Companies must “systematically and radically improve how they conduct all aspects” of their online operations, especially in the area of Internet integration, according to Dell.

Higher Standards Unmet

The study found although that 74 percent of business Web sites provide basic information about their company’s product, the positive numbers decline quickly when it comes to more sophisticated functions.

Approximately 55 percent of business Web sites allow online customization of products, while 47 percent let customers check the status of their orders.
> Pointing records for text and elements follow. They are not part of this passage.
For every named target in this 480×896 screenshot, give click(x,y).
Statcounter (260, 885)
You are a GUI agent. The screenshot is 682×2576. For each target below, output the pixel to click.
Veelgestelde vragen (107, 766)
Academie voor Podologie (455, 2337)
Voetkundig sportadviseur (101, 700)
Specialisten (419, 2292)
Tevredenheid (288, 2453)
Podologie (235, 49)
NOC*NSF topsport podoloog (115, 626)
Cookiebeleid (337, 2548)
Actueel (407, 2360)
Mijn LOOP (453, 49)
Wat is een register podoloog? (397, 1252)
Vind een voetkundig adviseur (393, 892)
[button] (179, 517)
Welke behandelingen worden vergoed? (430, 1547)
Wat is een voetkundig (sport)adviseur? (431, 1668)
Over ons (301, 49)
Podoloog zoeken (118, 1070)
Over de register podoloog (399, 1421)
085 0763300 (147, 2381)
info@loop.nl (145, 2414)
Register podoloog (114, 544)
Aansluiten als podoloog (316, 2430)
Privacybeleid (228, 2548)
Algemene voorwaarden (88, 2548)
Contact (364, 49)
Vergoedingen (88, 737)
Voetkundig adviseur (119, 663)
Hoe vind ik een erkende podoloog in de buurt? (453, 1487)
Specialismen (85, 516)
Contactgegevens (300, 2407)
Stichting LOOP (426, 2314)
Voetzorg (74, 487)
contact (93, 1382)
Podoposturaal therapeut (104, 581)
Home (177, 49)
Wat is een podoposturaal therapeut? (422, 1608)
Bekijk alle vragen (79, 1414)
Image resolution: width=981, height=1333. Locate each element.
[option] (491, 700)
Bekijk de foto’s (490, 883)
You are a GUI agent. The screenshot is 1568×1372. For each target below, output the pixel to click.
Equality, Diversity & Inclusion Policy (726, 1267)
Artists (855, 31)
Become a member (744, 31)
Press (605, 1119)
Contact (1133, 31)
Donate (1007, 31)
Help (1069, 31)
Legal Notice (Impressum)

“As a whole, I give businesses about a C-minus on Net integration because, on the whole, companies have only done the easy stuff,” Dell said.

Dell Plugs Dell

In his address, Dell highlighted a system used by his own company as an example of how businesses can use the Web to increase integration and cut costs. This internal program gives his company a direct Web connection to suppliers, allowing Dell to hold less inventory.

Dell Computer, the world’s leading direct computer systems company, racks up about $50 million (US$) in sales every day through its Web site.

“Internet integration to meet operational objectives does lead to improved financial performance,” added Dell. “The larger a company is, the more it has to gain by integrating the Internet into its objectives.”

Automakers on the Web

Later at the conference, Jacques Nasser, chief executive officer of Ford Motor Company (NYSE: F), made a brief appearance on stage to talk about his company’s latest efforts at Web integration, known as Ford Direct. Under this program, customers can buy, finance and schedule vehicle delivery, all through their browser and without ever having to haggle.

“We want to move from a transaction-based model to a relationship-based model,” said Nasser, “and the Internet gives us the ability to do that seamlessly.”

Ford is not the only automaker going down this road. Earlier this week, General Motors (NYSE: GM) launched its own e-commerce operation. Additionally, Ford, DaimlerChrysler, General Motors, Nissan and Renault have combined to build Covisint, an online auto purchasing exchange that will include services to assist in product design, supply chain management and procurement functions performed by auto manufacturers and their suppliers.